Three months after Biomea Fusion’s menin inhibitor was released from a clinical hold, the company has claimed a win in a phase 2 diabetes trial.
The COVALENT-111 study enrolled 225 adults with Type 2 diabetes who had levels of HbA1c, a standard blood glucose measure, between 7% and 10.5%. These individuals received 100 mg of icovamenib either once daily for eight weeks, once daily for 12 weeks or once daily for eight weeks and then twice daily for another four weeks.
The program was interrupted when the FDA placed the study on hold in June in response to possible drug-induced liver damage in patients who received icovamenib in the dose-escalation portion of the phase 1/2 study. Biomea was given the go-ahead to continue in September under a revised protocol intended to mitigate liver toxicity concerns.

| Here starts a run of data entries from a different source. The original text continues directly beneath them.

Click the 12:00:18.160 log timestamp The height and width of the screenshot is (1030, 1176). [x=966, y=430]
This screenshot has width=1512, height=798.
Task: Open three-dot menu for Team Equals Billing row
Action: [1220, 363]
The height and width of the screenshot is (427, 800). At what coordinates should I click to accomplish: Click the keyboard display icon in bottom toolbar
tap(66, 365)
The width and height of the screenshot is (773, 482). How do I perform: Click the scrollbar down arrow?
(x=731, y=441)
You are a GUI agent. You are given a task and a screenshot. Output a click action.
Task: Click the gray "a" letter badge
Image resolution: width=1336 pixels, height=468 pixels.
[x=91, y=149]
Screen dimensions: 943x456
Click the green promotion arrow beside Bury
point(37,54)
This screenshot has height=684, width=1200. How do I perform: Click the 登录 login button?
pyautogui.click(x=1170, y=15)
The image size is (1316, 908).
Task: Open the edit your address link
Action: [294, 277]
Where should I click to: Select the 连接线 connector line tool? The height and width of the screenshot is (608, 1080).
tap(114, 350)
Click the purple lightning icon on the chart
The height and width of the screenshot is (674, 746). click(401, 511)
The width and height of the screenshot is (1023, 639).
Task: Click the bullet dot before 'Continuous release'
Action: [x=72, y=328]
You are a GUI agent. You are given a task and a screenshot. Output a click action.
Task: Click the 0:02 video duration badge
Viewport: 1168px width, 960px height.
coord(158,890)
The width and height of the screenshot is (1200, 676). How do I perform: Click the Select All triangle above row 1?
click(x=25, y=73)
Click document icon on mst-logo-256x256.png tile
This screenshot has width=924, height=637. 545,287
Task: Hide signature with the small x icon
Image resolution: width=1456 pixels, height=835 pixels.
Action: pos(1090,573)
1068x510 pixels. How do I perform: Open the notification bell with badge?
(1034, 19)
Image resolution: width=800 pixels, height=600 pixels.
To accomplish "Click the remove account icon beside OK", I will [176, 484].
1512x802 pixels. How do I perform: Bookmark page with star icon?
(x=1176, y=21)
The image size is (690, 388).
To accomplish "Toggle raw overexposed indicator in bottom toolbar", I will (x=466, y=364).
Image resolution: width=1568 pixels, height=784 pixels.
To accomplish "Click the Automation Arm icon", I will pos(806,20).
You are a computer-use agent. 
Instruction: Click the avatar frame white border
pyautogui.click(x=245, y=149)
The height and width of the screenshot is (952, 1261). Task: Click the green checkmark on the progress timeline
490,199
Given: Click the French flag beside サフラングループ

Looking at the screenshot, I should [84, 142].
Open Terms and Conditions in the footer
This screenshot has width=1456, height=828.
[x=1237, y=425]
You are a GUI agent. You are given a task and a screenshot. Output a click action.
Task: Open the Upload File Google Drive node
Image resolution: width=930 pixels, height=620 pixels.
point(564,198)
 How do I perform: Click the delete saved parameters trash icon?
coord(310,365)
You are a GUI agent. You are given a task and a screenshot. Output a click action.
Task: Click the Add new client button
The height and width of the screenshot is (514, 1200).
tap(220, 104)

Biomea’s efficacy analysis relies on the 168 patients who had competed at least 80% of their dosing before the hold and had been treated with one or more anti-hyperglycemic therapies. Among this prespecified per-protocol patient population, the trial hit the primary endpoint of showing a “meaningful statistically significant placebo-corrected mean reduction in HbA1c,” Biomea said in the release.
Overall, these patients showed a mean reduction in HbA1c of 0.36%. Those patients who received daily dosing for 12 weeks performed best, with a mean HbA1c reduction of 0.5% at Week 26.
Biomea also drilled down into subgroups of patients with mild age-related diabetes and severe insulin-deficient diabetes, where the mean HbA1c reduction was 0.73%. These two subgroups account for more than half of the U.S. Type 2 diabetes population, the biotech pointed out.
“Of note, in the patients that failed on a GLP-1-based therapy, an HbA1c reduction of 0.84% was demonstrated,” the company added.
No serious adverse events or discontinuations due to adverse events were observed, Biomea said in the release.
Investors appeared underwhelmed by the results, sending the company’s shares down 14% to $5.04 in early trading Tuesday.
Biomea said it will wait for a 52-week readout in the second half of 2025 before taking its data to the FDA to discuss how to advance icovamenib toward approval.
"The topline data from the COVALENT-111 phase 2 study are incredibly promising, showing that icovamenib delivers significant and clinically meaningful reductions in HbA1c,” Chief Medical Officer Juan Pablo Frias, M.D., said in the release.
“This study confirms the potential of menin inhibition as a novel mechanism for treating type 2 diabetes,” Frias added. “Achieving a HbA1c reduction of this magnitude without chronic treatment is paradigm shifting in diabetes therapy.”